> DATA PROVIDED
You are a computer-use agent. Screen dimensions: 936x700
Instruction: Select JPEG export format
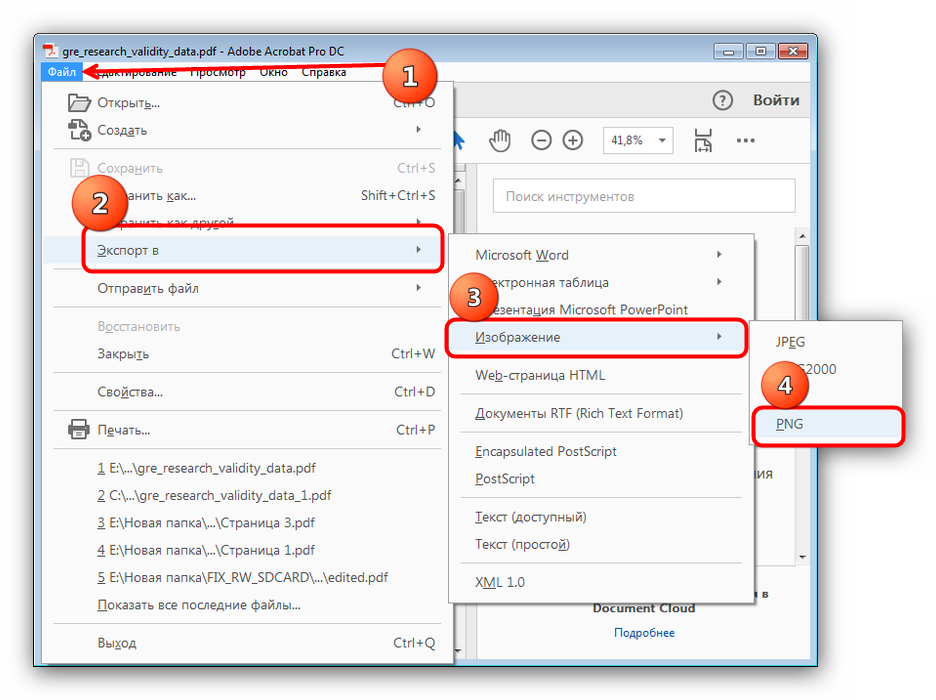tap(790, 342)
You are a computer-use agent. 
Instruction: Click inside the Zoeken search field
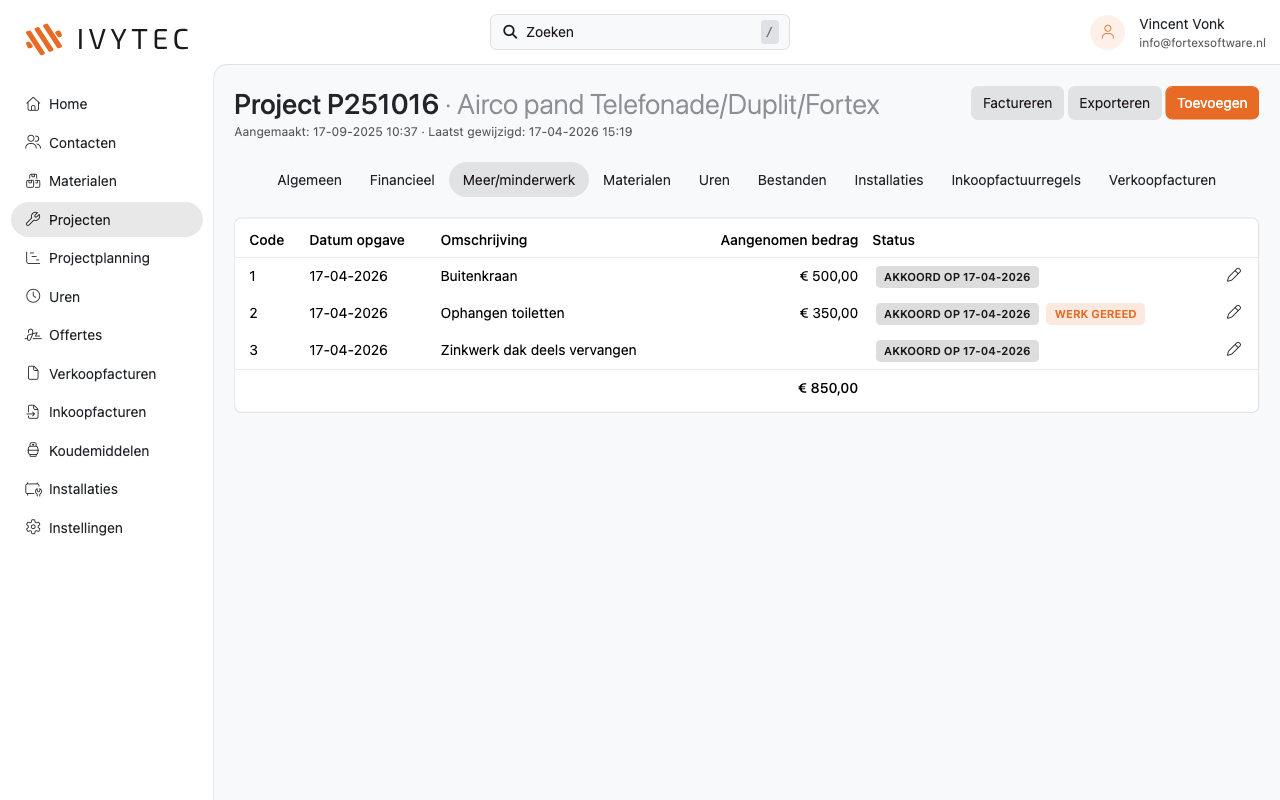point(640,32)
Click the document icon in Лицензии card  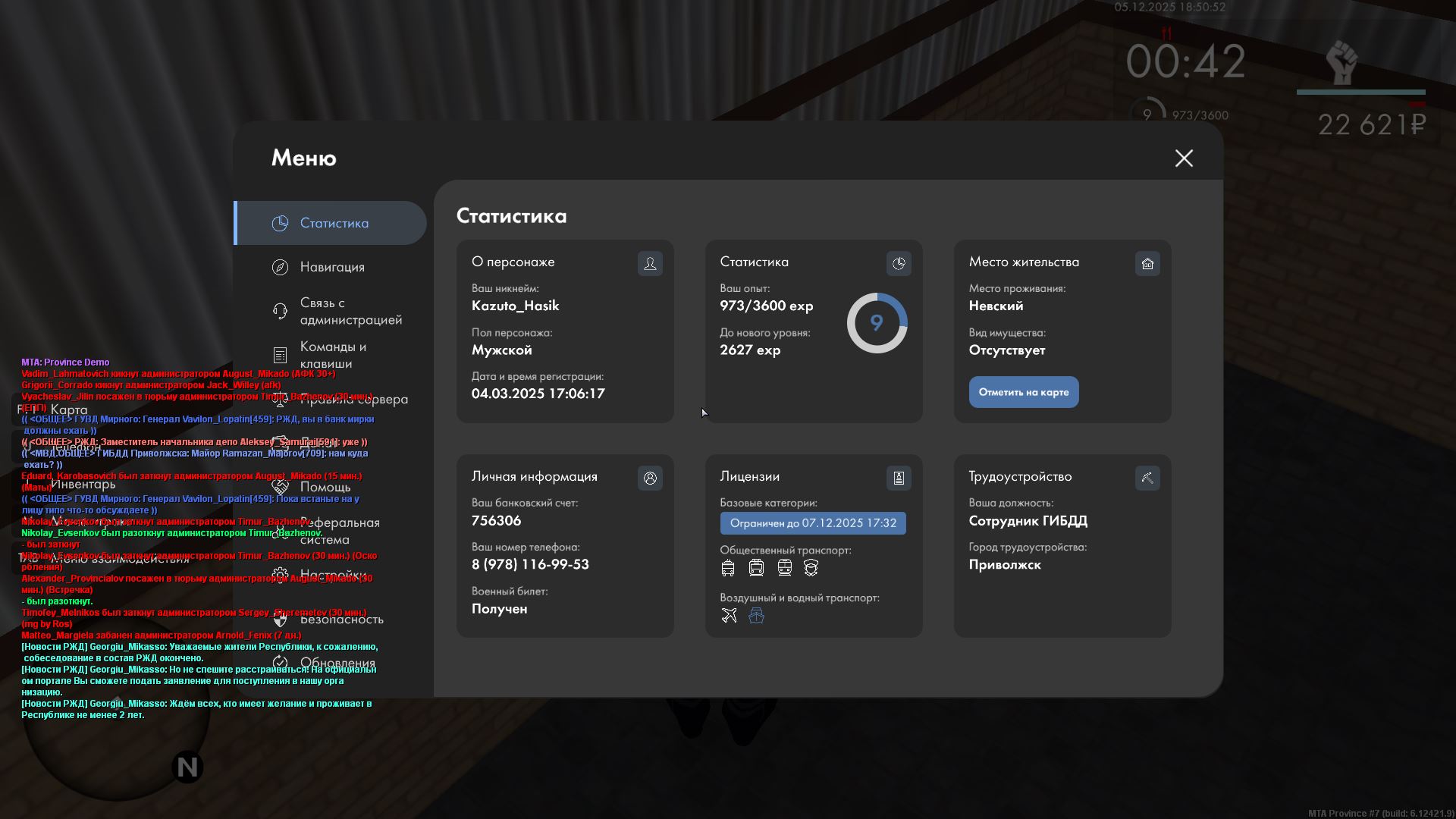click(899, 478)
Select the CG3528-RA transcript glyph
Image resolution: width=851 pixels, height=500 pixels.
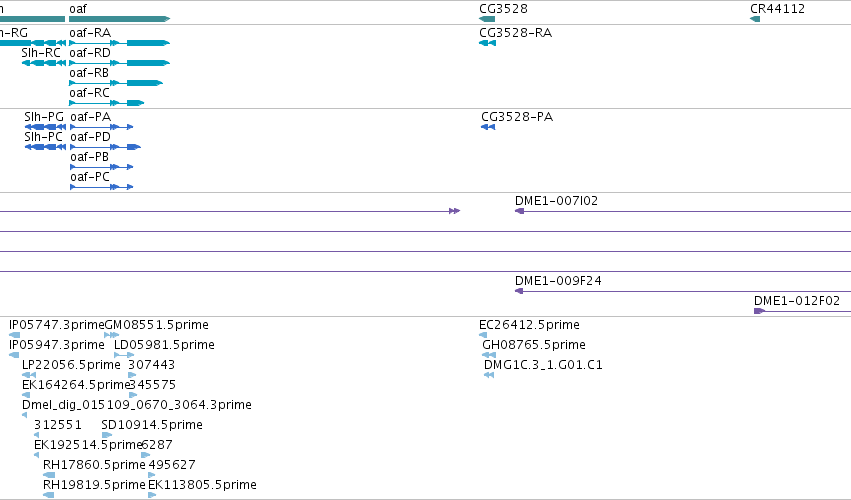(x=487, y=43)
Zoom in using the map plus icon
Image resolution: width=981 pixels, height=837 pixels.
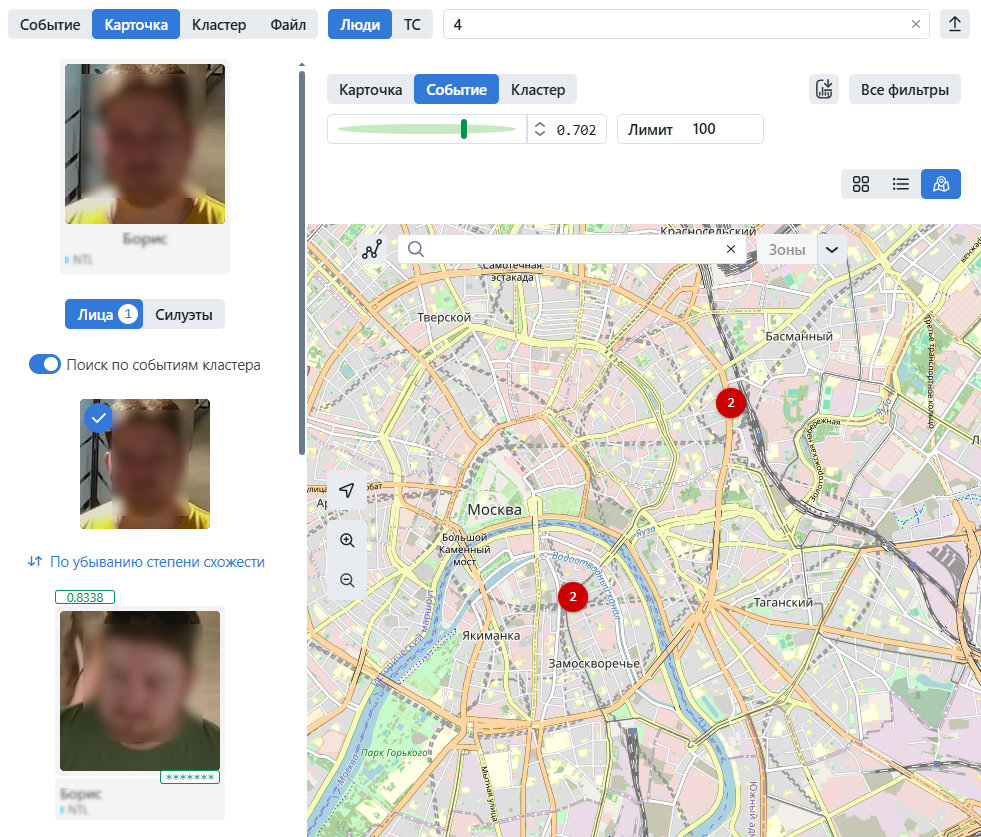346,540
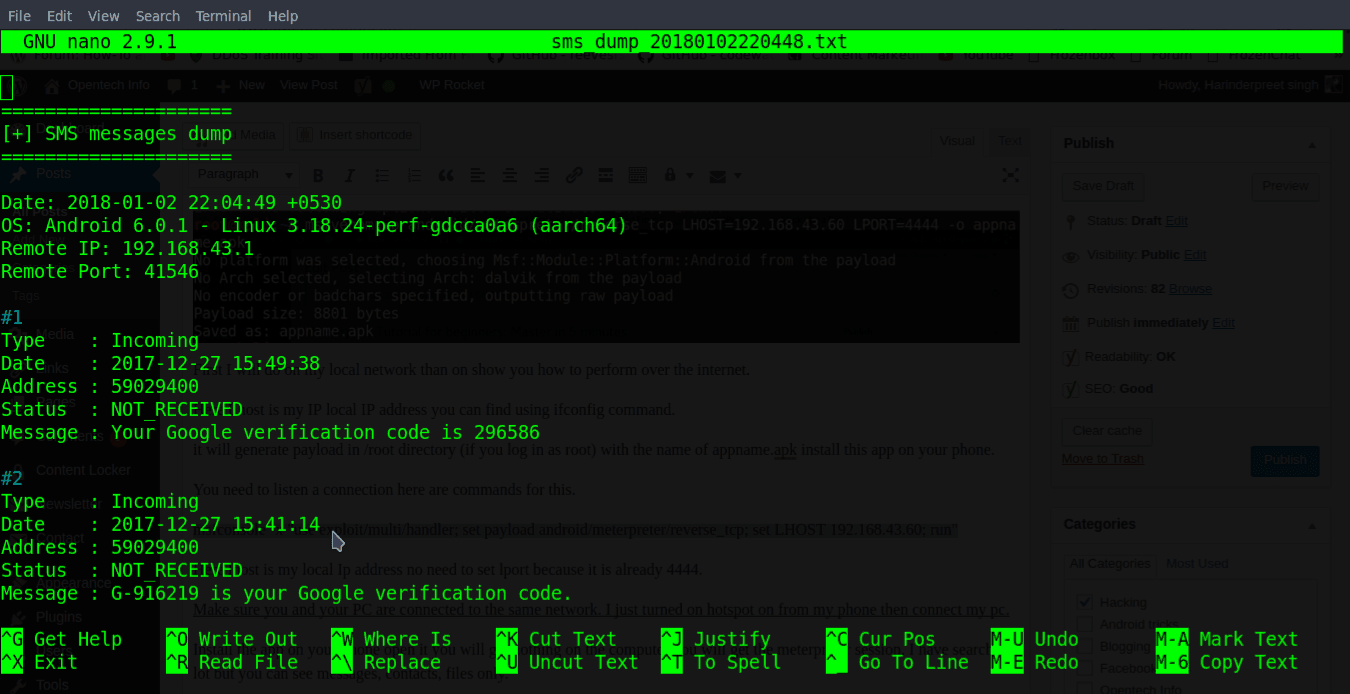This screenshot has height=694, width=1350.
Task: Collapse the Categories panel
Action: (1312, 524)
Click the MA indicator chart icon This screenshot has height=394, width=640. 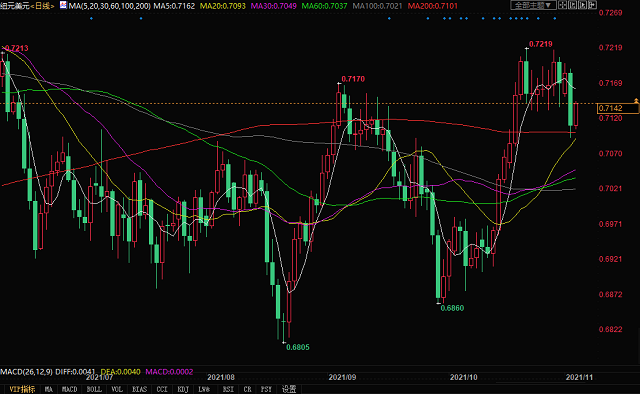coord(63,5)
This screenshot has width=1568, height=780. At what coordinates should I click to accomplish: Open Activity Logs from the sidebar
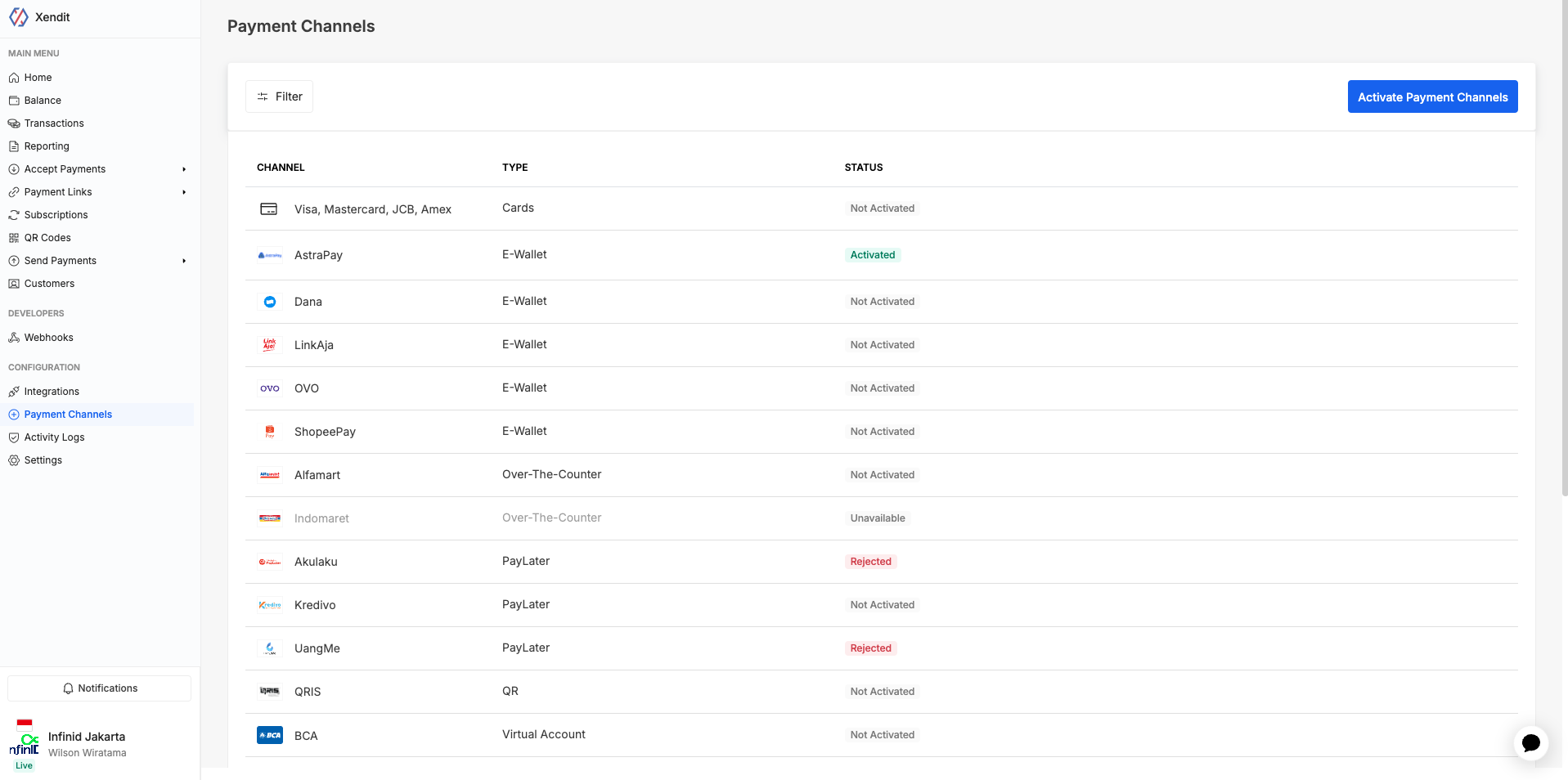tap(54, 437)
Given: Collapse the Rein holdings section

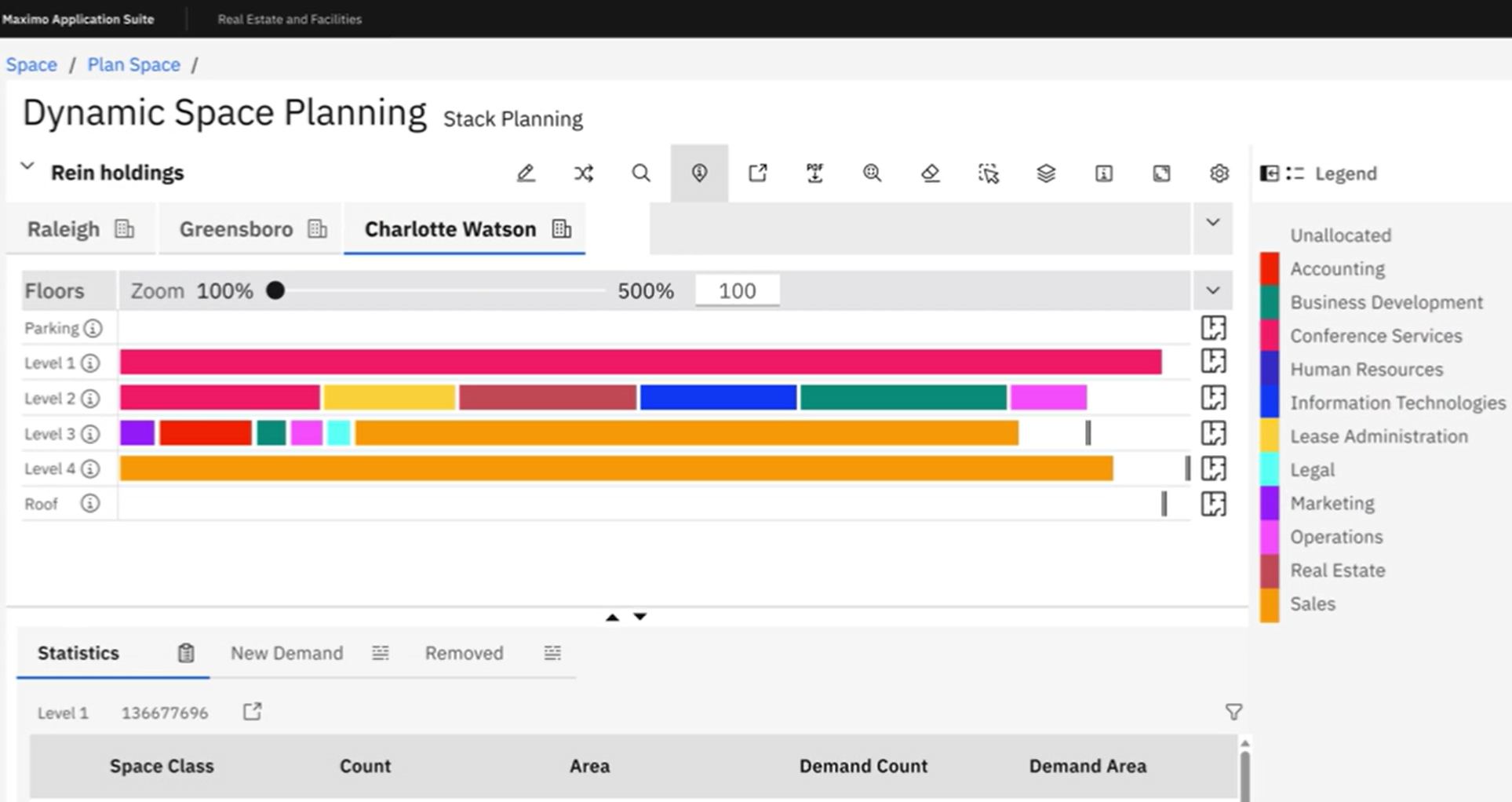Looking at the screenshot, I should 27,167.
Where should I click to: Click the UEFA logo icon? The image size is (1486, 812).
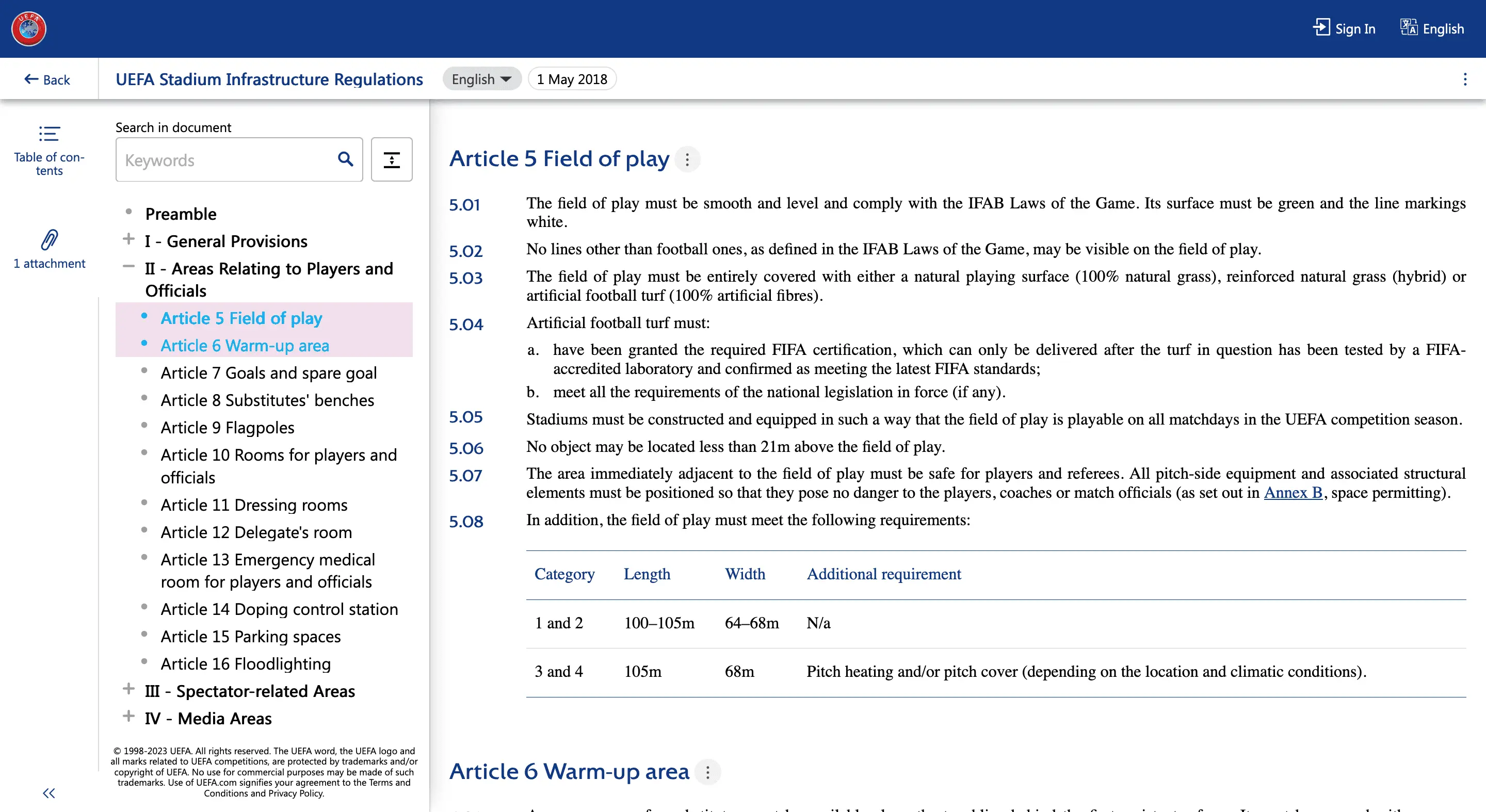coord(29,29)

> GIVEN TASK
Copy the data word for word, starting at the line that contains "Given: Collapse the Rein holdings section" and continuing through the last line of the data, with both ends included. Leave the pictures out of your copy.

> CORRECT OUTPUT
Given: Collapse the Rein holdings section

Looking at the screenshot, I should 27,167.
Where should I click to: Click the UEFA logo icon? The image size is (1486, 812).
coord(29,29)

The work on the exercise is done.